Stellula Music In Schools Program

Click the banner above to learn about this interesting program available in Simcoe County. As per the website:

The Stellula Music in Schools Program helps children and youth create music and art through writing, photography, and making CDs/DVDs and movies. Students learn about creating music from professional musicians, filmmakers, animators and sound production people.

The Program encourages students to express themselves through songwriting in a safe and supportive environment while building meaningful relationships with other students, teachers and professionals in the music business.

Best of luck to this program and other similar programs (see the School Alliance of Student Songwriters site too)… the Muse is truly with them…

Chrissie Hynde on Songwriting

Musicradar.com interviewed Chrissie Hynde of The Pretenders on a variety of issues, including the new rockabilly-themed album (Break Up The Concrete), the early Pretenders aura and, of course, songwriting. From the interview, here’s some quotes on the latter topic:

On songwriting

Let’s talk about your songwriting. Does it come easily to you? Do you have a process?

“I can go months or even a year without thinking about songwriting. I’m not very ambitious. Songwriting isn’t my life; it’s just something I do. It was a way for me not to be a waitress. [laughs] So when I know I have to make an album, I sit down and see what’s in my head. That’s it, really. No process. I’m not a tortured artist. I’m not even an artist.”

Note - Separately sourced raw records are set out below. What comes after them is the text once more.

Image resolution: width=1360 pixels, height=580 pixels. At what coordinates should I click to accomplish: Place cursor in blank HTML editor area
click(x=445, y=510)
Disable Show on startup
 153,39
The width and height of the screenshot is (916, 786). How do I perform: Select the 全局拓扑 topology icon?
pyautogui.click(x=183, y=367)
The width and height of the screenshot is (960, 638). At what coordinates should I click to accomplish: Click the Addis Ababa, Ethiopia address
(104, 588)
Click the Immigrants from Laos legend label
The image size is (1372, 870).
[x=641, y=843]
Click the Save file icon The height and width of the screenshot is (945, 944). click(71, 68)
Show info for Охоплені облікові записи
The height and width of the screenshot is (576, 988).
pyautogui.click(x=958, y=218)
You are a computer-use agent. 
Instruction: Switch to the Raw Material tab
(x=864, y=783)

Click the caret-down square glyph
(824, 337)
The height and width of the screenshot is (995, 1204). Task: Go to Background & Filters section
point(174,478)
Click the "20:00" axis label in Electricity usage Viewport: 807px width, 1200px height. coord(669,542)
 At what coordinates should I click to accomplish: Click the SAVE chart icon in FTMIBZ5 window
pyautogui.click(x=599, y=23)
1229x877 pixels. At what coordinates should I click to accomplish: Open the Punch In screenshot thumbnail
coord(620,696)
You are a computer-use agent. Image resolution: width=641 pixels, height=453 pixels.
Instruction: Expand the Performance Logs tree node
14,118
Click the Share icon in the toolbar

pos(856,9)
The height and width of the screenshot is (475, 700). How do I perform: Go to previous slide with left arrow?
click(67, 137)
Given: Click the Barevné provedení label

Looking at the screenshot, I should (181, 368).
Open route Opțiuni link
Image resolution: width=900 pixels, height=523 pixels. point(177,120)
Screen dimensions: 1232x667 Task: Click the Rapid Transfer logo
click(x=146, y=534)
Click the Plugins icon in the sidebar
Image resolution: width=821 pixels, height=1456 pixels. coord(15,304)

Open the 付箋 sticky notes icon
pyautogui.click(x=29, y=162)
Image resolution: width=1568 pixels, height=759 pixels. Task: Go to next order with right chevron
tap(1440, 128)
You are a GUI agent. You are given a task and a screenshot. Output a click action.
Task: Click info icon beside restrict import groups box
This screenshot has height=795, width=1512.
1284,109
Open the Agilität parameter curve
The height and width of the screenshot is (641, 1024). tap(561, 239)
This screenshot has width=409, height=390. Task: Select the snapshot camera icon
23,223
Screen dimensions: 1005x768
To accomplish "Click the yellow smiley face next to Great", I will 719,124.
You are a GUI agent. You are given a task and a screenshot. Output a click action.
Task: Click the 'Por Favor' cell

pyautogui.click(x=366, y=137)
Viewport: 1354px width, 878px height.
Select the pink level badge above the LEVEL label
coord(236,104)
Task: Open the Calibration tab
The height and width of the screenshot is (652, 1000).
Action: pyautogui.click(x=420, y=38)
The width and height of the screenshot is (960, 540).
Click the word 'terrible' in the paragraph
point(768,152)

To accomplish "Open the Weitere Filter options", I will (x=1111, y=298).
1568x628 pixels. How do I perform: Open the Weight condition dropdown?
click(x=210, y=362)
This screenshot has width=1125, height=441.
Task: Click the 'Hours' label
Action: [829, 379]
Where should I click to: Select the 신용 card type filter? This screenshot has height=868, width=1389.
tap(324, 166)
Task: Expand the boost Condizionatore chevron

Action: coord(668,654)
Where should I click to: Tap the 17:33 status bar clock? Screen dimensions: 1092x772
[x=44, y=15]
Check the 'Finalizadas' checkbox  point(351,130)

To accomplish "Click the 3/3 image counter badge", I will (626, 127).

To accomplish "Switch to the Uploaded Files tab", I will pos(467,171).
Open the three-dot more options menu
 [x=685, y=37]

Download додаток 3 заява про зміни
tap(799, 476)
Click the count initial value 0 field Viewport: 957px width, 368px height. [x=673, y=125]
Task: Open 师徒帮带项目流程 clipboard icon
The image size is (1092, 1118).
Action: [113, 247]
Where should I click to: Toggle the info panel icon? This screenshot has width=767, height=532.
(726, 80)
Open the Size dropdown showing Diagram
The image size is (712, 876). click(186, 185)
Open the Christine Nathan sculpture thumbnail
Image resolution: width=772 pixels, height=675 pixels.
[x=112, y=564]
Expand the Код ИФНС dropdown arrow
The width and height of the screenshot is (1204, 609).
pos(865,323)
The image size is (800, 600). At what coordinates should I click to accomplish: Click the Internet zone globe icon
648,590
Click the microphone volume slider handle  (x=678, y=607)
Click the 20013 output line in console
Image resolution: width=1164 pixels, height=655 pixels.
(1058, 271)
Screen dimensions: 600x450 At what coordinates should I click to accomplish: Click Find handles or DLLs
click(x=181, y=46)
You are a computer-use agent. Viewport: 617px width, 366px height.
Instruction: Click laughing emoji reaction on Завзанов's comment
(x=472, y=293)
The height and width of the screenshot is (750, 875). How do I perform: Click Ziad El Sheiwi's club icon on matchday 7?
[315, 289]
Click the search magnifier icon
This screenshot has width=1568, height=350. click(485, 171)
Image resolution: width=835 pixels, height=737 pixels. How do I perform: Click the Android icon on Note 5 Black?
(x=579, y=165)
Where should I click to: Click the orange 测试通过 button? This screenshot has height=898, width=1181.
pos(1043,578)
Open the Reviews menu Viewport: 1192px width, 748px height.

When you do write, how do you demo material? I imagine you’re kind of old school, just a tape recorder and you singing and playing.

“I don’t even do that. I just remember the songs and play them to the guys live when we’re in a rehearsal room. I have my lyrics sheet and chords written down and that’s it. I don’t know how people work all these computer programs and whatnot for songwriting. If it helps them, great. But for me, I go by memory.”

That’s very interesting… so many different “methods” (or lack thereof) to songwriting… Chrissie certainly turns all the “hit-making” song crafting philosophies on their head with that simple “No process” statement… But hey, one method isn’t “better” than another… I think… so long as the Muse is with you I guess…

Of All The Things

A documentary to look out for as set out in IMDB:

The most unlikely comeback of the year. Dennis Lambert was one of the most successful and diverse songwriter/producers of the ’70s and ’80s, with hits like “Ain’t No Woman Like The One I’ve Got”, “Rhinestone Cowboy”, “Don’t Pull Your Love”, “Baby Come Back” and “Nightshift”. He had chart-toppers in almost every genre of music, and at one point four of his songs were simultaneously on the Billboard Hot 100 chart, a feat previously accomplished only by The Beatles. That was then. Today, he’s a 60-year-old family man selling real estate in Florida. But it turns out his obscure 1972 solo album is still huge… in the Philippines. A Filipino concert promoter has been begging Dennis to tour for decades, and in 2007 – thirty-five years after the release of his album – he finally agreed. “Of All The Things” is a hilarious and touching pop/rock/country/R&B documentary that follows Dennis on his whirlwind tour as he rediscovers his passion for music — a two-week adventure that takes him from the comforts of Boca Raton, through the remote outer islands of the Philippines, to a sold-out show at Manila’s famous Araneta Coliseum for thousands of fans he never knew he had. Some lives deserve an encore.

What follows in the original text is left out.